Segment Start: Records provided

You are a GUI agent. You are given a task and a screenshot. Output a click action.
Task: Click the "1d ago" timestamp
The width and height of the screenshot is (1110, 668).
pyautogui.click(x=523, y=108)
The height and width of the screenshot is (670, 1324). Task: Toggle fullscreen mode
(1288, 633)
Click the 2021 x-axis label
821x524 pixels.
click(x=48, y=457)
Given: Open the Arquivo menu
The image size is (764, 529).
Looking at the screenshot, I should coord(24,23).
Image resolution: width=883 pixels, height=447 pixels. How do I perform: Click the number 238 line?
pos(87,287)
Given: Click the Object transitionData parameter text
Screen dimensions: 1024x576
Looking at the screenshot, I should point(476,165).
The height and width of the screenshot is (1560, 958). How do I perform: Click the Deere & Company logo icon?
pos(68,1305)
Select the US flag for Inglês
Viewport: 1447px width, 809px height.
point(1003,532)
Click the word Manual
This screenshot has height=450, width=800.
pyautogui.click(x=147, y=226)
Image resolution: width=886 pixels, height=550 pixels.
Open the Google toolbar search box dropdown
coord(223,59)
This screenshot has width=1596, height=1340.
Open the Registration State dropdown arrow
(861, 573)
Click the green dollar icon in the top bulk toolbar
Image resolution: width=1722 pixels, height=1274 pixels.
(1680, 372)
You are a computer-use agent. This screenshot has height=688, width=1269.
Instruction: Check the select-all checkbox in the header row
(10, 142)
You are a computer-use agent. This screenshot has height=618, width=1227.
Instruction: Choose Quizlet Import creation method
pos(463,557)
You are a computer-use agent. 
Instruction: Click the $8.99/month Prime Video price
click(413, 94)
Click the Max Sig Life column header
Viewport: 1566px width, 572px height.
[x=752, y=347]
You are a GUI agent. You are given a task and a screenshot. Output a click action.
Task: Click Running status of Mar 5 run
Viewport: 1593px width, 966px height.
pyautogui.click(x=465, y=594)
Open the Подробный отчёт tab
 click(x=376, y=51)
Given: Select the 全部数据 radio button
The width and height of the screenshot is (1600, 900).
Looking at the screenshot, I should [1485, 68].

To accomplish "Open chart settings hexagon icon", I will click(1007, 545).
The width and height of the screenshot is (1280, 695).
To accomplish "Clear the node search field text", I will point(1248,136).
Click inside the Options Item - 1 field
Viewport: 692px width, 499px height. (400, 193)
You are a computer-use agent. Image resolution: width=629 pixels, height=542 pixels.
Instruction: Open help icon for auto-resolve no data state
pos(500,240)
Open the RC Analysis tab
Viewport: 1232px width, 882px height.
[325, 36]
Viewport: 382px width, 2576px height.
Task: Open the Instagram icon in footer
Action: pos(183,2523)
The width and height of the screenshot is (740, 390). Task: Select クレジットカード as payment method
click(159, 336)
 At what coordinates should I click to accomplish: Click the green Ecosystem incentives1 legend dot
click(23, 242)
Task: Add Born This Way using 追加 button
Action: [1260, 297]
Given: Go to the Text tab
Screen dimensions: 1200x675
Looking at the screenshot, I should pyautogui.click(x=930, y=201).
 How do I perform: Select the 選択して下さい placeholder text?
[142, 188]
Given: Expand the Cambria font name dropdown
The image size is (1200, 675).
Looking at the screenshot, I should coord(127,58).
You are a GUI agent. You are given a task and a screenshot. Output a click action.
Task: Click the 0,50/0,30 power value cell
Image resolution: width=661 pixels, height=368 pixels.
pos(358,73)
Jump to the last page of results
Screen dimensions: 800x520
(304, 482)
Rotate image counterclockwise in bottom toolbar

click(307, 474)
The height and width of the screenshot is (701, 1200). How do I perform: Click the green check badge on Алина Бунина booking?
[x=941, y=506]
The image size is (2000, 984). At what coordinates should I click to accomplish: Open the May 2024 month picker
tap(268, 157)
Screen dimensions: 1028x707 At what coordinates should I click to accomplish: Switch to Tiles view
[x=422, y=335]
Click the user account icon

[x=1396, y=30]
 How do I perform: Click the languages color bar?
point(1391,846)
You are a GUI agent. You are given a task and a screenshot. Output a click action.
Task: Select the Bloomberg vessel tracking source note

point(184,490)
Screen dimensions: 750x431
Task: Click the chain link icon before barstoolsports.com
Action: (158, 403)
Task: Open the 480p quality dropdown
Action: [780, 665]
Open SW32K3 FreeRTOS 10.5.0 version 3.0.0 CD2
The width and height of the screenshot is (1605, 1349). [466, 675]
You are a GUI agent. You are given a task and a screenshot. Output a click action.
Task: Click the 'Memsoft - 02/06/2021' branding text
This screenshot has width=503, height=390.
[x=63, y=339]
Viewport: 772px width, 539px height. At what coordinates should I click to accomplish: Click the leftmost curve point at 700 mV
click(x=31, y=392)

Segment End: Records provided

Work instructions - Whatever appears in the listing above, write it down again exactly.

Response below -
You are a GUI agent. You are given a task and a screenshot. Output a click action.
Task: Click the "1d ago" timestamp
The width and height of the screenshot is (1110, 668).
pyautogui.click(x=523, y=108)
The height and width of the screenshot is (670, 1324). Task: Toggle fullscreen mode
(1288, 633)
Click the 2021 x-axis label
821x524 pixels.
click(x=48, y=457)
Given: Open the Arquivo menu
The image size is (764, 529).
Looking at the screenshot, I should coord(24,23).
Image resolution: width=883 pixels, height=447 pixels. How do I perform: Click the number 238 line?
pos(87,287)
Given: Click the Object transitionData parameter text
Screen dimensions: 1024x576
Looking at the screenshot, I should point(476,165).
The height and width of the screenshot is (1560, 958). How do I perform: Click the Deere & Company logo icon?
pos(68,1305)
Select the US flag for Inglês
Viewport: 1447px width, 809px height.
point(1003,532)
Click the word Manual
This screenshot has height=450, width=800.
pyautogui.click(x=147, y=226)
Image resolution: width=886 pixels, height=550 pixels.
Open the Google toolbar search box dropdown
coord(223,59)
This screenshot has width=1596, height=1340.
Open the Registration State dropdown arrow
(861, 573)
Click the green dollar icon in the top bulk toolbar
Image resolution: width=1722 pixels, height=1274 pixels.
(1680, 372)
You are a computer-use agent. This screenshot has height=688, width=1269.
Instruction: Check the select-all checkbox in the header row
(10, 142)
You are a computer-use agent. This screenshot has height=618, width=1227.
Instruction: Choose Quizlet Import creation method
pos(463,557)
You are a computer-use agent. 
Instruction: Click the $8.99/month Prime Video price
click(413, 94)
Click the Max Sig Life column header
Viewport: 1566px width, 572px height.
[x=752, y=347]
You are a GUI agent. You are given a task and a screenshot. Output a click action.
Task: Click Running status of Mar 5 run
Viewport: 1593px width, 966px height.
pyautogui.click(x=465, y=594)
Open the Подробный отчёт tab
 click(x=376, y=51)
Given: Select the 全部数据 radio button
The width and height of the screenshot is (1600, 900).
Looking at the screenshot, I should [1485, 68].

To accomplish "Open chart settings hexagon icon", I will click(1007, 545).
The width and height of the screenshot is (1280, 695).
To accomplish "Clear the node search field text", I will point(1248,136).
Click inside the Options Item - 1 field
Viewport: 692px width, 499px height. (400, 193)
You are a computer-use agent. Image resolution: width=629 pixels, height=542 pixels.
Instruction: Open help icon for auto-resolve no data state
pos(500,240)
Open the RC Analysis tab
Viewport: 1232px width, 882px height.
[325, 36]
Viewport: 382px width, 2576px height.
Task: Open the Instagram icon in footer
Action: pos(183,2523)
The width and height of the screenshot is (740, 390). Task: Select クレジットカード as payment method
click(159, 336)
 At what coordinates should I click to accomplish: Click the green Ecosystem incentives1 legend dot
click(23, 242)
Task: Add Born This Way using 追加 button
Action: [1260, 297]
Given: Go to the Text tab
Screen dimensions: 1200x675
Looking at the screenshot, I should pyautogui.click(x=930, y=201).
 How do I perform: Select the 選択して下さい placeholder text?
[142, 188]
Given: Expand the Cambria font name dropdown
The image size is (1200, 675).
Looking at the screenshot, I should coord(127,58).
You are a GUI agent. You are given a task and a screenshot. Output a click action.
Task: Click the 0,50/0,30 power value cell
Image resolution: width=661 pixels, height=368 pixels.
pos(358,73)
Jump to the last page of results
Screen dimensions: 800x520
(304, 482)
Rotate image counterclockwise in bottom toolbar

click(307, 474)
The height and width of the screenshot is (701, 1200). How do I perform: Click the green check badge on Алина Бунина booking?
[x=941, y=506]
The image size is (2000, 984). At what coordinates should I click to accomplish: Open the May 2024 month picker
tap(268, 157)
Screen dimensions: 1028x707 At what coordinates should I click to accomplish: Switch to Tiles view
[x=422, y=335]
Click the user account icon

[x=1396, y=30]
 How do I perform: Click the languages color bar?
point(1391,846)
You are a GUI agent. You are given a task and a screenshot. Output a click action.
Task: Select the Bloomberg vessel tracking source note

point(184,490)
Screen dimensions: 750x431
Task: Click the chain link icon before barstoolsports.com
Action: (158, 403)
Task: Open the 480p quality dropdown
Action: [780, 665]
Open SW32K3 FreeRTOS 10.5.0 version 3.0.0 CD2
The width and height of the screenshot is (1605, 1349). [466, 675]
You are a GUI agent. You are given a task and a screenshot. Output a click action.
Task: Click the 'Memsoft - 02/06/2021' branding text
This screenshot has width=503, height=390.
[x=63, y=339]
Viewport: 772px width, 539px height. At what coordinates should I click to accomplish: Click the leftmost curve point at 700 mV
click(x=31, y=392)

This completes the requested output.